Ask most people what the germiest place in a home is, and they’ll probably tell you that it’s the bathroom. While the bathroom does have its hot spots (more on that later) it’s the kitchen that we really have to worry about, according to an analysis by NSF International (formerly the National Sanitation Foundation), a global public health and safety organization. For the study, NSF swabbed 30 common items in people’s homes and came up with a list of germy hot spots.
They also discovered more than 340 germs lurking around people’s homes, including:
- Campylobacter - Foodborne illness that causes diarrhea, nausea, and vomiting.
- Clostridium difficile (C. diff) - Bacteria that causes severe diarrhea and colitis.
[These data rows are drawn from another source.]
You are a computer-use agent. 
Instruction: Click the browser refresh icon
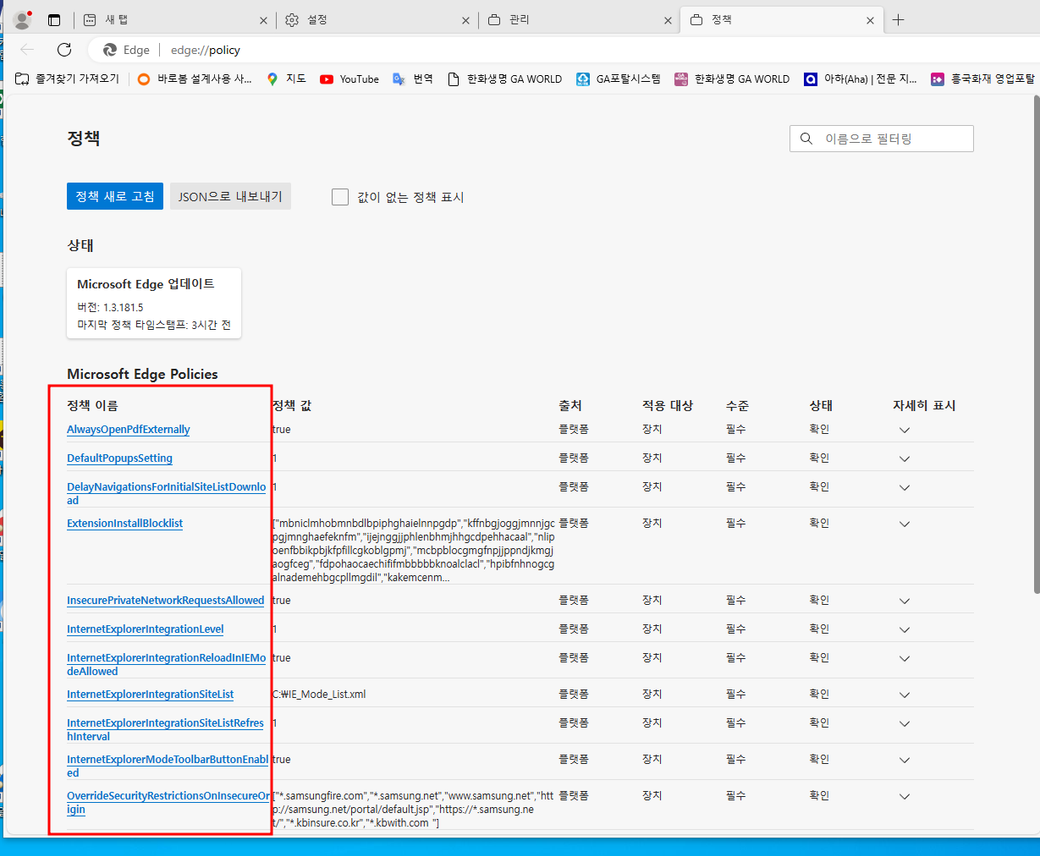pyautogui.click(x=64, y=50)
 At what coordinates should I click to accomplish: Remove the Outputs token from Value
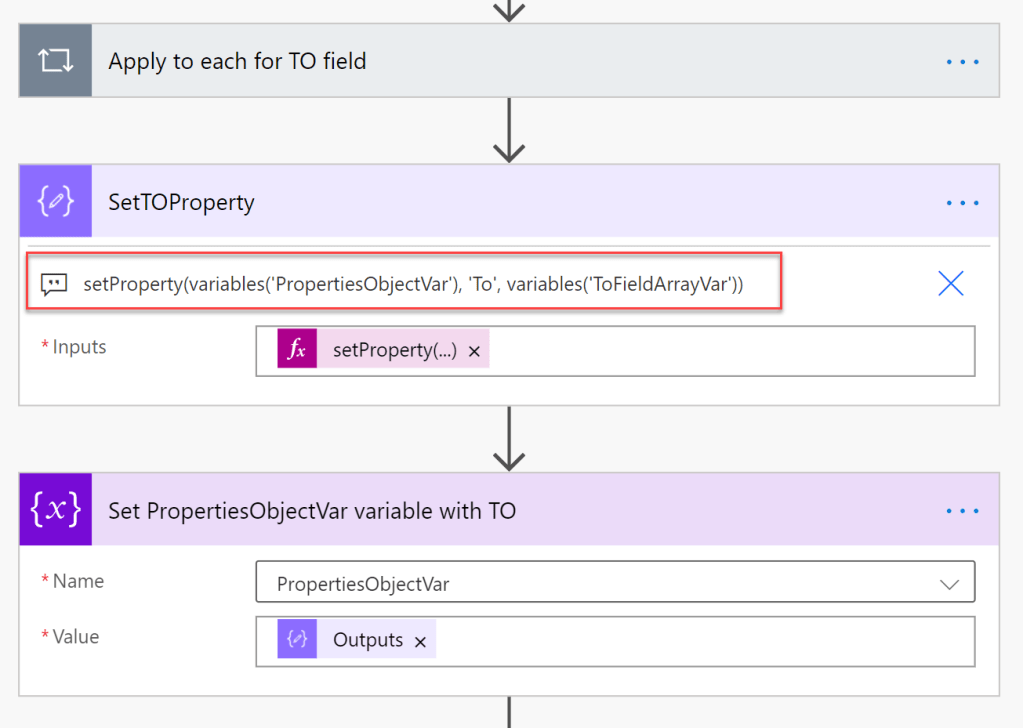(x=420, y=642)
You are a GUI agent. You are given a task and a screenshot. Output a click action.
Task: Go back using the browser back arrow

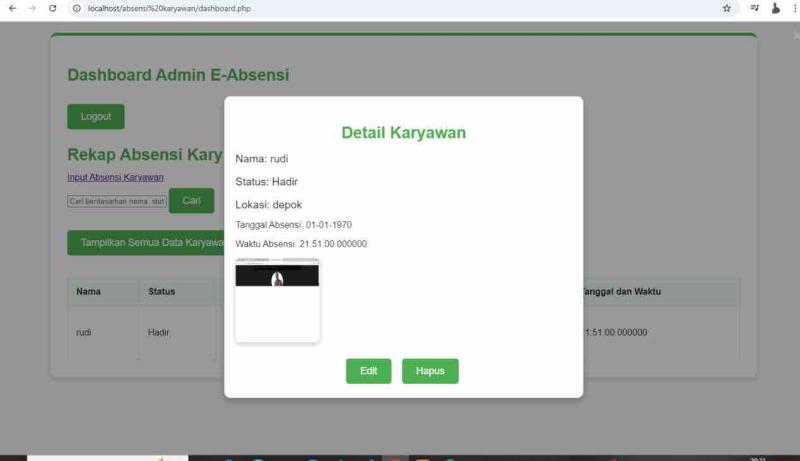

- Methicillin-resistant Staphylococcus aureus (MRSA) - An infection is caused by a type of staph bacteria that's become resistant to many of the antibiotics used to treat ordinary staph infections. MRSA can lead to serious complications such as infection of heart valves, bone and joint infections, gangrene, or death.
- Escherichia coli (E. coli) - Certain strains of this bacteria can produce a powerful toxin that can cause severe illness.
- Salmonella - Bacteria that can cause diarrhea, fever, and stomach cramps.
- Staphylococcus aureus (Staph) - A germ found on people’s skin. Staph can cause serious infections if it gets into the blood and can lead to sepsis or death.
- Streptococcus (Strep) - Bacteria causing a host of illnesses from strep throat to scarlet fever, and pneumonia.
. Your home, with all of its nooks and crannies, is a breeding ground for germs. And with the ongoing COVID-19 pandemic, it’s never been more important to keep a germ-free home. In this article, we’ll go over how to clean the spots on your home that collect the most household germs.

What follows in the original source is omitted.